The Wild Bunch

Mar 13 - Mar 19, 2009

(Sam Peckinpah, USA, 1969, 35mm, 145 min)

Opening night introduced by film critic Robert Horton

Master director Sam Peckinpah’s classic tale of aging desperados determined to forge one last stand is a feat of technical and artistic genius. The film’s extended scenes of orgiastic violence, its complex and lyrical montage, and its slow motion camerawork extend the work of such directors as Kurosawa and Arthur Penn, and its extraordinary cast of weathered tough guys—a gang of vanquished matinee kings—can be seen as an embodiment of the studio system’s decline.

MATERIAL PROVIDED:

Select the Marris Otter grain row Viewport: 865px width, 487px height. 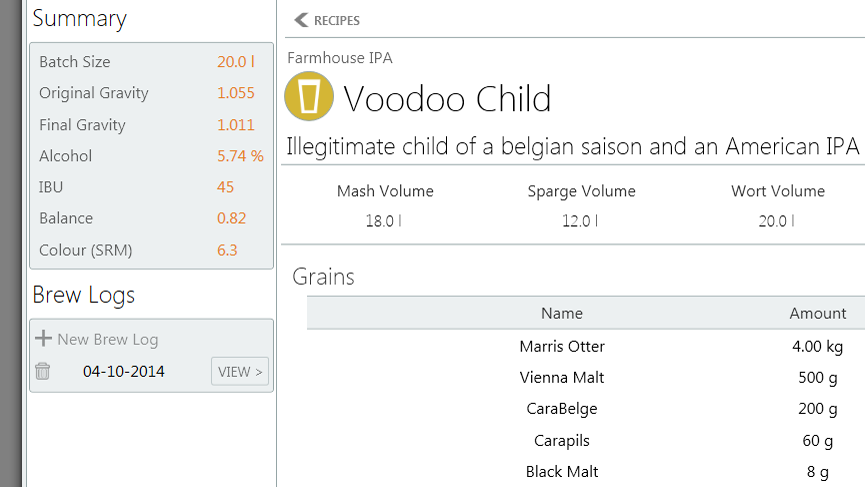pos(586,346)
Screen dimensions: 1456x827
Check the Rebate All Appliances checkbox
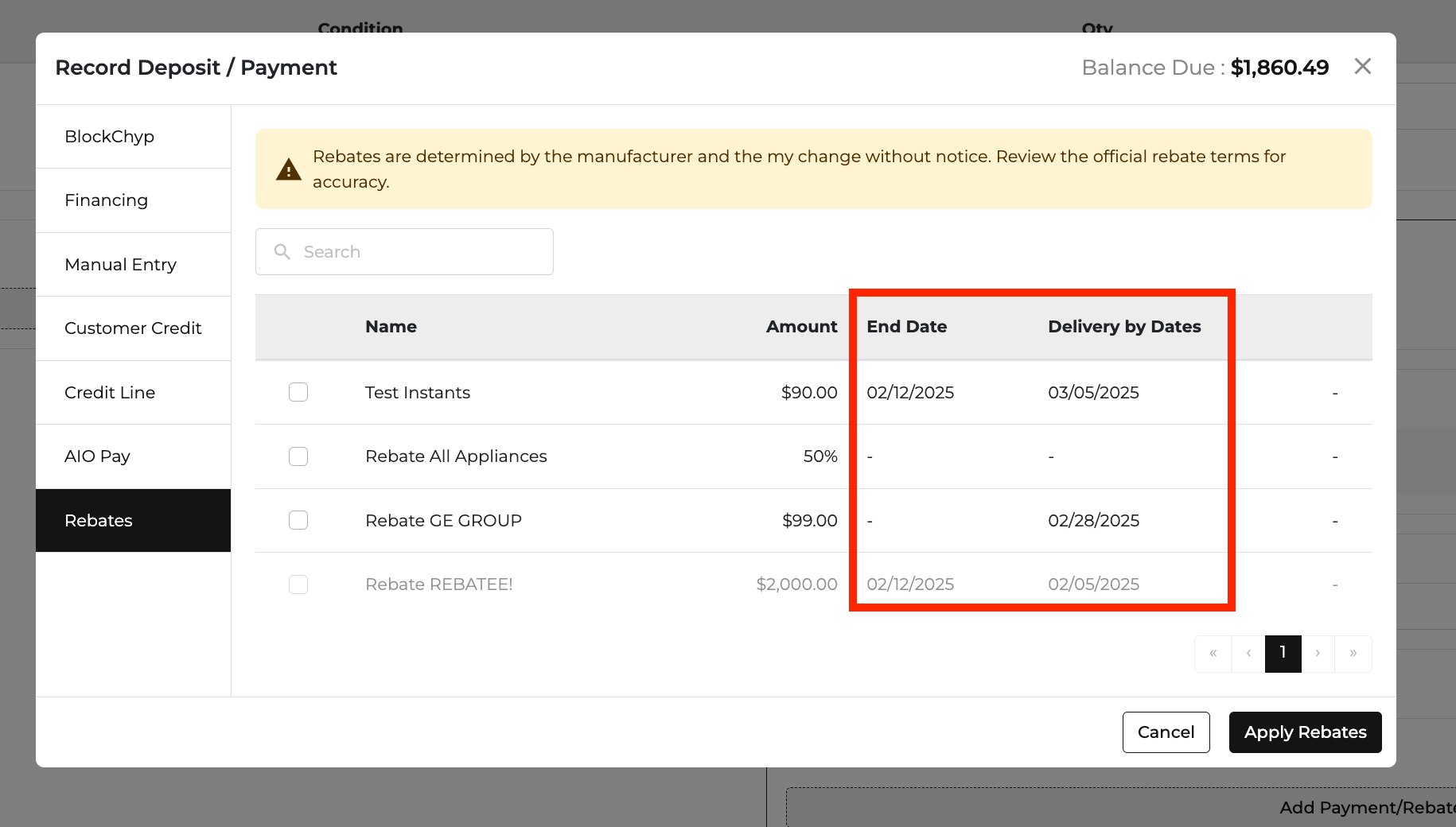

EXERCISE DESCRIPTION: Write out everything from "(Sam Peckinpah, USA, 1969, 35mm, 145" down to "studio system’s decline." in The Wild Bunch film description, swapping "desperados" for "outlaws". Rely only on The Wild Bunch film description here.

OUTPUT OF THE TASK:
(Sam Peckinpah, USA, 1969, 35mm, 145 min)

Opening night introduced by film critic Robert Horton

Master director Sam Peckinpah’s classic tale of aging outlaws determined to forge one last stand is a feat of technical and artistic genius. The film’s extended scenes of orgiastic violence, its complex and lyrical montage, and its slow motion camerawork extend the work of such directors as Kurosawa and Arthur Penn, and its extraordinary cast of weathered tough guys—a gang of vanquished matinee kings—can be seen as an embodiment of the studio system’s decline.